Reproduce every one of the following items verbatim, line for line.
▽
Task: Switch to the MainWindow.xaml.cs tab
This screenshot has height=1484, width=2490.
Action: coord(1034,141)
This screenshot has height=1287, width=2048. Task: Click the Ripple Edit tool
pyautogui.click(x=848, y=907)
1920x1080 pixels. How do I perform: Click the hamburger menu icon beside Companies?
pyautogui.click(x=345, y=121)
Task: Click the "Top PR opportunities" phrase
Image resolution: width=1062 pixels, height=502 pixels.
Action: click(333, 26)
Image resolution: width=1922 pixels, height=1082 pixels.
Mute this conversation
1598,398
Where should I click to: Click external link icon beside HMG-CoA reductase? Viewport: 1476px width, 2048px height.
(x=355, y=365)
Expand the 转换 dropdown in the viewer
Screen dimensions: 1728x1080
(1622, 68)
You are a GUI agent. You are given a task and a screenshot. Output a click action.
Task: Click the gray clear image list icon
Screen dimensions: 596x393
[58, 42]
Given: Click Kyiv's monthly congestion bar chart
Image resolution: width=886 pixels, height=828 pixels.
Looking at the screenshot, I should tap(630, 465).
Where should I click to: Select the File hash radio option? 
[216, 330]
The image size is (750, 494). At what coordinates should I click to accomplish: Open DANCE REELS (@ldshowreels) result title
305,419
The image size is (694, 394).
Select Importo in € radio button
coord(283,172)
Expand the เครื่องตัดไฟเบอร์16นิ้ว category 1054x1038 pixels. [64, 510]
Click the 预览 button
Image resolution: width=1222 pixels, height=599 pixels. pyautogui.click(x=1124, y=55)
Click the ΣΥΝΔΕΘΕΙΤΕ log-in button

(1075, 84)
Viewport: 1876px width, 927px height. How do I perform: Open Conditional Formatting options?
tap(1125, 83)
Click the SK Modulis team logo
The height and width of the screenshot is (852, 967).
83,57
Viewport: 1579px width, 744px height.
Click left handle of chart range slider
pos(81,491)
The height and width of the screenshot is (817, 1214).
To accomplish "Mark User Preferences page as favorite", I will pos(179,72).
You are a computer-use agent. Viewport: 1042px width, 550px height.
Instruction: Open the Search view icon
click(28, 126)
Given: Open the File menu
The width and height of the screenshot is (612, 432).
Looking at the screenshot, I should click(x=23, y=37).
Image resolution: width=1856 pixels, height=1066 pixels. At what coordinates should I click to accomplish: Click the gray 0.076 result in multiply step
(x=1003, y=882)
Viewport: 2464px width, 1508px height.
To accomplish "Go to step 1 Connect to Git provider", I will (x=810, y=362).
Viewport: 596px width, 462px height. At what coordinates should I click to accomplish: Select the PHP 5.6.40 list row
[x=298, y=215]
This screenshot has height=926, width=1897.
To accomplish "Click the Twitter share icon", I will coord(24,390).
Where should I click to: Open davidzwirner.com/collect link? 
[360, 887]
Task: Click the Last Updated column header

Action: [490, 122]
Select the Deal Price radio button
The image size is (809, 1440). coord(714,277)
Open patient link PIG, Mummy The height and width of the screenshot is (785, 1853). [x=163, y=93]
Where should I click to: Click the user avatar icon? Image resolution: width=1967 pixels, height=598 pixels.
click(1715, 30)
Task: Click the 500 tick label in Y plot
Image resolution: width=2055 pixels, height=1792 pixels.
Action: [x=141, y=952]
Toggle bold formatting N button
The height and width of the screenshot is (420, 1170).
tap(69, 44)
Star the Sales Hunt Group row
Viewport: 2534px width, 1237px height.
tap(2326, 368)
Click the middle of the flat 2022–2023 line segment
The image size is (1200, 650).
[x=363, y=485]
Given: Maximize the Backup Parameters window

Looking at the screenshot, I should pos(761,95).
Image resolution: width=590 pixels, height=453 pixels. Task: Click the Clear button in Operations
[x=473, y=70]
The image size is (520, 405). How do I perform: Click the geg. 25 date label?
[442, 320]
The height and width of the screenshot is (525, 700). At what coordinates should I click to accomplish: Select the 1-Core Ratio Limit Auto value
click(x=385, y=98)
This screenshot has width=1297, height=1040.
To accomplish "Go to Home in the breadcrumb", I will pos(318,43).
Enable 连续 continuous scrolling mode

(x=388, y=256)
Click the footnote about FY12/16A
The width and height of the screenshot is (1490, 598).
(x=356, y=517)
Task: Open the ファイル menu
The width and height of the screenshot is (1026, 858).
△
RESPONSE TO THIS TASK ▸
Task: Switch to the MainWindow.xaml.cs tab
This screenshot has height=1484, width=2490.
Action: coord(1034,141)
This screenshot has height=1287, width=2048. Task: Click the Ripple Edit tool
pyautogui.click(x=848, y=907)
1920x1080 pixels. How do I perform: Click the hamburger menu icon beside Companies?
pyautogui.click(x=345, y=121)
Task: Click the "Top PR opportunities" phrase
Image resolution: width=1062 pixels, height=502 pixels.
Action: click(333, 26)
Image resolution: width=1922 pixels, height=1082 pixels.
Mute this conversation
1598,398
Where should I click to: Click external link icon beside HMG-CoA reductase? Viewport: 1476px width, 2048px height.
(x=355, y=365)
Expand the 转换 dropdown in the viewer
Screen dimensions: 1728x1080
(1622, 68)
You are a GUI agent. You are given a task and a screenshot. Output a click action.
Task: Click the gray clear image list icon
Screen dimensions: 596x393
[58, 42]
Given: Click Kyiv's monthly congestion bar chart
Image resolution: width=886 pixels, height=828 pixels.
Looking at the screenshot, I should tap(630, 465).
Where should I click to: Select the File hash radio option? 
[216, 330]
The image size is (750, 494). At what coordinates should I click to accomplish: Open DANCE REELS (@ldshowreels) result title
305,419
The image size is (694, 394).
Select Importo in € radio button
coord(283,172)
Expand the เครื่องตัดไฟเบอร์16นิ้ว category 1054x1038 pixels. [64, 510]
Click the 预览 button
Image resolution: width=1222 pixels, height=599 pixels. pyautogui.click(x=1124, y=55)
Click the ΣΥΝΔΕΘΕΙΤΕ log-in button

(1075, 84)
Viewport: 1876px width, 927px height. How do I perform: Open Conditional Formatting options?
tap(1125, 83)
Click the SK Modulis team logo
The height and width of the screenshot is (852, 967).
83,57
Viewport: 1579px width, 744px height.
Click left handle of chart range slider
pos(81,491)
The height and width of the screenshot is (817, 1214).
To accomplish "Mark User Preferences page as favorite", I will pos(179,72).
You are a computer-use agent. Viewport: 1042px width, 550px height.
Instruction: Open the Search view icon
click(28, 126)
Given: Open the File menu
The width and height of the screenshot is (612, 432).
Looking at the screenshot, I should click(x=23, y=37).
Image resolution: width=1856 pixels, height=1066 pixels. At what coordinates should I click to accomplish: Click the gray 0.076 result in multiply step
(x=1003, y=882)
Viewport: 2464px width, 1508px height.
To accomplish "Go to step 1 Connect to Git provider", I will (x=810, y=362).
Viewport: 596px width, 462px height. At what coordinates should I click to accomplish: Select the PHP 5.6.40 list row
[x=298, y=215]
This screenshot has height=926, width=1897.
To accomplish "Click the Twitter share icon", I will coord(24,390).
Where should I click to: Open davidzwirner.com/collect link? 
[360, 887]
Task: Click the Last Updated column header

Action: [490, 122]
Select the Deal Price radio button
The image size is (809, 1440). coord(714,277)
Open patient link PIG, Mummy The height and width of the screenshot is (785, 1853). [x=163, y=93]
Where should I click to: Click the user avatar icon? Image resolution: width=1967 pixels, height=598 pixels.
click(1715, 30)
Task: Click the 500 tick label in Y plot
Image resolution: width=2055 pixels, height=1792 pixels.
Action: [x=141, y=952]
Toggle bold formatting N button
The height and width of the screenshot is (420, 1170).
tap(69, 44)
Star the Sales Hunt Group row
Viewport: 2534px width, 1237px height.
tap(2326, 368)
Click the middle of the flat 2022–2023 line segment
The image size is (1200, 650).
[x=363, y=485]
Given: Maximize the Backup Parameters window

Looking at the screenshot, I should pos(761,95).
Image resolution: width=590 pixels, height=453 pixels. Task: Click the Clear button in Operations
[x=473, y=70]
The image size is (520, 405). How do I perform: Click the geg. 25 date label?
[442, 320]
The height and width of the screenshot is (525, 700). At what coordinates should I click to accomplish: Select the 1-Core Ratio Limit Auto value
click(x=385, y=98)
This screenshot has width=1297, height=1040.
To accomplish "Go to Home in the breadcrumb", I will pos(318,43).
Enable 连续 continuous scrolling mode

(x=388, y=256)
Click the footnote about FY12/16A
The width and height of the screenshot is (1490, 598).
(x=356, y=517)
Task: Open the ファイル menu
The width and height of the screenshot is (1026, 858).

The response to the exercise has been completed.